Scan the records beneath this line for the line holding "Image resolution: width=802" and the line holding "has width=750, height=651.", then transcribe exactly those two and all lines between.

[GIVEN DATA Boundary: Start]

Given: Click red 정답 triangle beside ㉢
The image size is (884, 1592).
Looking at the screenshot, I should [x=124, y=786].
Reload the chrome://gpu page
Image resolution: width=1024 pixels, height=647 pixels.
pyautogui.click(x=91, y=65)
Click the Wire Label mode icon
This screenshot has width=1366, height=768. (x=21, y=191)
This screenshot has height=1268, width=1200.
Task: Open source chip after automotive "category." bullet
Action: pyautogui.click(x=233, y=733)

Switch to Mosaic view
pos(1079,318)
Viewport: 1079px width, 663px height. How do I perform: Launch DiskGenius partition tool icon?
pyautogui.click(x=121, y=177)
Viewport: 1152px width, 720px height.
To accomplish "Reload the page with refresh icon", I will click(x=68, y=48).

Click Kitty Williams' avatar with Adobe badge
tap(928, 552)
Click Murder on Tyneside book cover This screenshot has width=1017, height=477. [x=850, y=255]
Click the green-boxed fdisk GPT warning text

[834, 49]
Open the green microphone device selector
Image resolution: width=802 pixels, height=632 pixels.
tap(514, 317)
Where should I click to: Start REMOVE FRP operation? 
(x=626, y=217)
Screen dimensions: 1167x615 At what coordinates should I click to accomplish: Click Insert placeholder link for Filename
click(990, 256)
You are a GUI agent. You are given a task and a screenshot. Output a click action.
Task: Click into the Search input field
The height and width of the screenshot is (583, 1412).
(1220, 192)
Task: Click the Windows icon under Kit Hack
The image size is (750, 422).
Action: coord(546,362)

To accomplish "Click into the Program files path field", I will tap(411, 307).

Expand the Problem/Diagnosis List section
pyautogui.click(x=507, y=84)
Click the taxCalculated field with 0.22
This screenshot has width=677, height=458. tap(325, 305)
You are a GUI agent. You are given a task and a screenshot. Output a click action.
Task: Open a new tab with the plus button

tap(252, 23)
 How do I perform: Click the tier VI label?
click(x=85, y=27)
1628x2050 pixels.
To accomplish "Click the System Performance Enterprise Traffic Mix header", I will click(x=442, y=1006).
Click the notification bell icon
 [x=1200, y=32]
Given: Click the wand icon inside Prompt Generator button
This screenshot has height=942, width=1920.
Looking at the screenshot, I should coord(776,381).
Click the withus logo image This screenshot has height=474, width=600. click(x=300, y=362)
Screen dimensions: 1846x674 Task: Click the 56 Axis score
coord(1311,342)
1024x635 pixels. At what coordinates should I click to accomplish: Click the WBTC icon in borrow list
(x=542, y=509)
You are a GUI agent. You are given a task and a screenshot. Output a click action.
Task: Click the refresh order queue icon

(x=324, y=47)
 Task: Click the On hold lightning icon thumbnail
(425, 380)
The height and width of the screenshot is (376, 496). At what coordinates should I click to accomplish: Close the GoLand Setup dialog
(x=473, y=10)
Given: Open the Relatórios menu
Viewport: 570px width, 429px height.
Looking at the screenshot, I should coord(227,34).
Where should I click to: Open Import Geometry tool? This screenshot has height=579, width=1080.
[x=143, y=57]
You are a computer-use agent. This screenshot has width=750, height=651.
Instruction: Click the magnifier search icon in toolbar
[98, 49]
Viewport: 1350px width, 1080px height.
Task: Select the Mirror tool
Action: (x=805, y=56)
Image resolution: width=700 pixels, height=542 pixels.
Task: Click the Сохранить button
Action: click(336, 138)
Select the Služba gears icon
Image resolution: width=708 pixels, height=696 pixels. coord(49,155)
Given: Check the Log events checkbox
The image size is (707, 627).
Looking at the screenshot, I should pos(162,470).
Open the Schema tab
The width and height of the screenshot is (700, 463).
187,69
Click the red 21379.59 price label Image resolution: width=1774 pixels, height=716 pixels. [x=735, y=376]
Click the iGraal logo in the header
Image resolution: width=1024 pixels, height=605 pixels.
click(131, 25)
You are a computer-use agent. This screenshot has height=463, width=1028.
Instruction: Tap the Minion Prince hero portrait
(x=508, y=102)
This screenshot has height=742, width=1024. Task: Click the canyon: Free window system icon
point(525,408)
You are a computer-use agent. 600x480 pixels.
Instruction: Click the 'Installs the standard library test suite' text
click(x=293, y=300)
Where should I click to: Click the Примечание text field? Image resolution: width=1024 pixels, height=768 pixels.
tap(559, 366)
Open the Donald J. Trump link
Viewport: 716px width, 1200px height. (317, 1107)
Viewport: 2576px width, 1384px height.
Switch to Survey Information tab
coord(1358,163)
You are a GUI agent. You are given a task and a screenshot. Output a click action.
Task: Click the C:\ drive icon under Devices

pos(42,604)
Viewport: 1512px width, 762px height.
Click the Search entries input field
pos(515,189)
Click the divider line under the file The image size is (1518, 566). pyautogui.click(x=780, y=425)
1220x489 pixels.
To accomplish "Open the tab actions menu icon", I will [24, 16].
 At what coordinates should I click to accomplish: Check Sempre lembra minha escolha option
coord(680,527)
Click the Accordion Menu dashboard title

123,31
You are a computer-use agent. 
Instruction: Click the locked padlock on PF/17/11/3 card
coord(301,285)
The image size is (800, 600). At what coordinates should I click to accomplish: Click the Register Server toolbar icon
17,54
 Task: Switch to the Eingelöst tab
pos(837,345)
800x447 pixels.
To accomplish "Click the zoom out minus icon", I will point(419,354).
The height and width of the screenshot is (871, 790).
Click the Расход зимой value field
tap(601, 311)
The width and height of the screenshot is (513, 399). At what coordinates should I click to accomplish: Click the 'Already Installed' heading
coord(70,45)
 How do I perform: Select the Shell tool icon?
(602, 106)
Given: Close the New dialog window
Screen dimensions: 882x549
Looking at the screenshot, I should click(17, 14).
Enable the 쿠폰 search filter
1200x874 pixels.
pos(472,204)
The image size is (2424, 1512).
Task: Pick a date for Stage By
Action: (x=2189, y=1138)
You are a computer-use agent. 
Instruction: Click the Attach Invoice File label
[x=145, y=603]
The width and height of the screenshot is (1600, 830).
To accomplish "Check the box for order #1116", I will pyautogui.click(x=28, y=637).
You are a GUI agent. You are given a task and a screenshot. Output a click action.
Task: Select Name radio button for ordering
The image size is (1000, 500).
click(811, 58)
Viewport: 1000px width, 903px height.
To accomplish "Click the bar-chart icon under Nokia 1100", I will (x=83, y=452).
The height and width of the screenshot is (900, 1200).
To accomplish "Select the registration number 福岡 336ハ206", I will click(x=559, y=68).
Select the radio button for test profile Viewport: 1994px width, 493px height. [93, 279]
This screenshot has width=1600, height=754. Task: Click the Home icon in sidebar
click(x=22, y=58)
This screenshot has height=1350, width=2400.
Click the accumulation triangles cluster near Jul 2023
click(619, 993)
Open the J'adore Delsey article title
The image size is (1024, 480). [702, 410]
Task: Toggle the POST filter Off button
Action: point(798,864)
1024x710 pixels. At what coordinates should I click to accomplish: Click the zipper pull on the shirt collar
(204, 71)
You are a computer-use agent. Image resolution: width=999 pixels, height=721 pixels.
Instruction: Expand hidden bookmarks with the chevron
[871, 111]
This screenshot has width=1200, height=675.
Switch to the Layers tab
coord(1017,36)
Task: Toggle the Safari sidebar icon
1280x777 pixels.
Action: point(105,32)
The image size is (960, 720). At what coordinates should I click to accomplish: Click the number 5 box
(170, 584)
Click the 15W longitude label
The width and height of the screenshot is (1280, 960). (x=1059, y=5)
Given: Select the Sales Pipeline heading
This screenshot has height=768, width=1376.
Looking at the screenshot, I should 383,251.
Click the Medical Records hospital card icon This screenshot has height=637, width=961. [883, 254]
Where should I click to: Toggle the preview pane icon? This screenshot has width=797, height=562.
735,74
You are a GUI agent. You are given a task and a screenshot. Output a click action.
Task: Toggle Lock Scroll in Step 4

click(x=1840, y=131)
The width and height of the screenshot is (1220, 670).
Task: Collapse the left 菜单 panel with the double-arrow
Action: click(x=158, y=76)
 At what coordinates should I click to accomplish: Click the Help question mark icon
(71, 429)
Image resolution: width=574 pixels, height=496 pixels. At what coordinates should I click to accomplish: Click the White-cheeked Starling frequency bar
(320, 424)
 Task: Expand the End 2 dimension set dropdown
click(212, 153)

[GIVEN DATA Boundary: End]

* **RESULT FOR THIS EXERCISE**:
Image resolution: width=802 pixels, height=632 pixels.
tap(514, 317)
Where should I click to: Start REMOVE FRP operation? 
(x=626, y=217)
Screen dimensions: 1167x615 At what coordinates should I click to accomplish: Click Insert placeholder link for Filename
click(990, 256)
You are a GUI agent. You are given a task and a screenshot. Output a click action.
Task: Click into the Search input field
The height and width of the screenshot is (583, 1412).
(1220, 192)
Task: Click the Windows icon under Kit Hack
The image size is (750, 422).
Action: coord(546,362)

To accomplish "Click into the Program files path field", I will tap(411, 307).

Expand the Problem/Diagnosis List section
pyautogui.click(x=507, y=84)
Click the taxCalculated field with 0.22
This screenshot has width=677, height=458. tap(325, 305)
You are a GUI agent. You are given a task and a screenshot. Output a click action.
Task: Open a new tab with the plus button

tap(252, 23)
 How do I perform: Click the tier VI label?
click(x=85, y=27)
1628x2050 pixels.
To accomplish "Click the System Performance Enterprise Traffic Mix header", I will click(x=442, y=1006).
Click the notification bell icon
 [x=1200, y=32]
Given: Click the wand icon inside Prompt Generator button
This screenshot has height=942, width=1920.
Looking at the screenshot, I should coord(776,381).
Click the withus logo image This screenshot has height=474, width=600. click(x=300, y=362)
Screen dimensions: 1846x674 Task: Click the 56 Axis score
coord(1311,342)
1024x635 pixels. At what coordinates should I click to accomplish: Click the WBTC icon in borrow list
(x=542, y=509)
You are a GUI agent. You are given a task and a screenshot. Output a click action.
Task: Click the refresh order queue icon

(x=324, y=47)
 Task: Click the On hold lightning icon thumbnail
(425, 380)
The height and width of the screenshot is (376, 496). At what coordinates should I click to accomplish: Close the GoLand Setup dialog
(x=473, y=10)
Given: Open the Relatórios menu
Viewport: 570px width, 429px height.
Looking at the screenshot, I should coord(227,34).
Where should I click to: Open Import Geometry tool? This screenshot has height=579, width=1080.
[x=143, y=57]
You are a computer-use agent. This screenshot has width=750, height=651.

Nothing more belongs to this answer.